__PASSAGE FOR REVIEW__
+ + + +
In this sense, to favor the interests of authors and copyright holders, a viable solution may be found in establishing agreements between AI developers, collective management societies, cultural and entertainment companies, and the authors or copyright owners themselves – similar to the recent collective agreement signed the Writers Guild of America (WGA) and Hollywood producers securing screenwriter’s rights in the face of generative AI use in the audiovisual productions8.
These agreements would regulate the use of AI in the creation of cultural products and should encompass a fair remuneration due to the authors and/or copyright owners, according to the reality and specific needs of each cultural sector. We believe that these measures can foster innovation while also encouraging our authors to continue creating, thus promoting a harmonious coexistence of creation and innovation.
1 For example, in October 2023, Universal Music, ABKCO, and Concord Publishing filed a lawsuit in Tennesse federal court against the artificial intelligence company Anthropic, accusing it of misusing a vast number of copyrighted song lyrics to train its chatbot Claude. In September 2023, the Authors Guild (a group representing a large number of authors in the U.S.), and authors like George RR Martin and John Grisham, the authors of the novels on which the TV show “Game of Thrones” is based, filed a lawsuit against OpenAI in the Southern District of New York claiming copyright infringement for the non-authorized use of their works to train its language model, ChatGPT.
2 After months of negotiations among the European Commission, the EU Council, and the European Parliament (the “trilogue”), a provisional agreement on the AI Act was finally reached last Saturday, December 9th, 2023. For further information about the AI Act, please check our previous article : Artificial Intelligence : Joe Biden’s executive order vs. the European AI Act – Common Goals?
3 As stated in the joint press release from France, Germany, and Italy from October 30 2023.
4 We clarify that we refer to the articles of the text approved in June by the European Parliament. Please note that the text agreed upon by the Parliament and the Council still needs to be formally adopted by both Parliament and Council to become an EU Regulation.
5 Please see "File Regulation on AI" and "MEPs ready to negotiate first-ever rules for safe and transparent AI".
+ + + +
__SUPPLIED ENTRIES__
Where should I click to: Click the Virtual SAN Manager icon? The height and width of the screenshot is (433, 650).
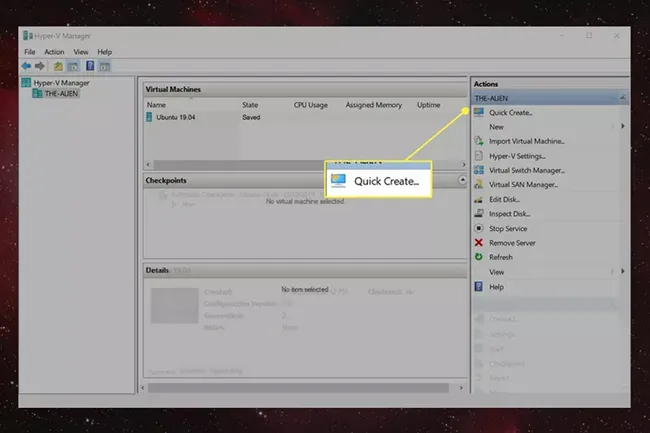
+ + + +
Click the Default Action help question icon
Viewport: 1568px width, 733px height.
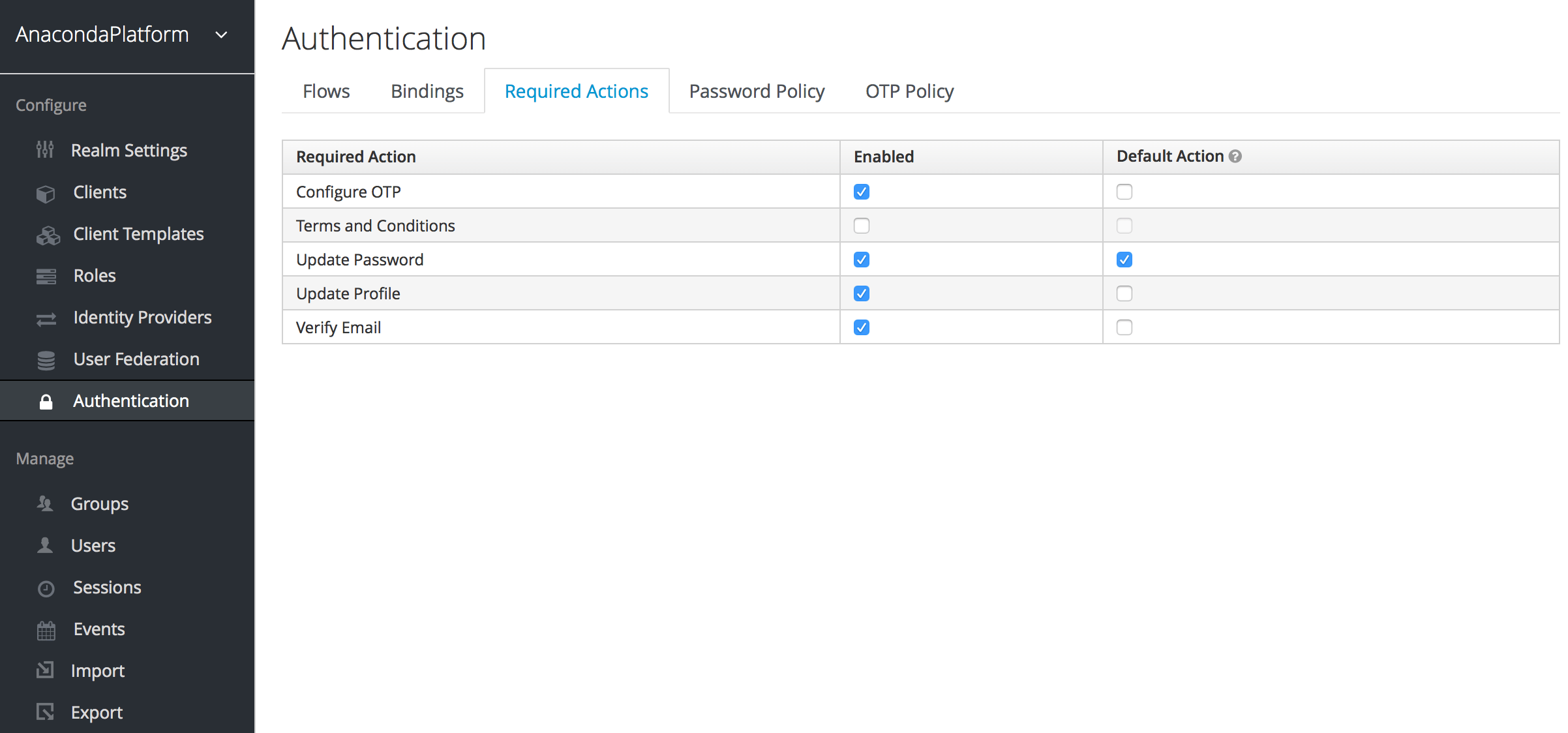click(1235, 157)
+ + + +
__TASKS TO COMPLETE__
[a] List every party named in the passage on AI and copyright as someone between whom agreements could be established.
[b] According to the passage on AI and copyright, in which court did the Authors Guild file its lawsuit against OpenAI?
[c] For each statement, say whether it agrees with the passage on AI and copyright.
(i) A provisional agreement on the AI Act was reached on December 9th, 2023.
(ii) The text agreed upon by the Parliament and the Council is already an EU Regulation.
(iii) The proposed agreements would set the same remuneration for every cultural sector.
The records have no connection to the passage on AI and copyright.

__RESULTS__
[a]
- AI developers
- Collective management societies
- Cultural and entertainment companies
- The authors or copyright owners themselves

[b] The Southern District of New York.

[c]
(i) Yes: "a provisional agreement on the AI Act was finally reached last Saturday, December 9th, 2023."
(ii) No: "still needs to be formally adopted by both Parliament and Council to become an EU Regulation."
(iii) No: "according to the reality and specific needs of each cultural sector."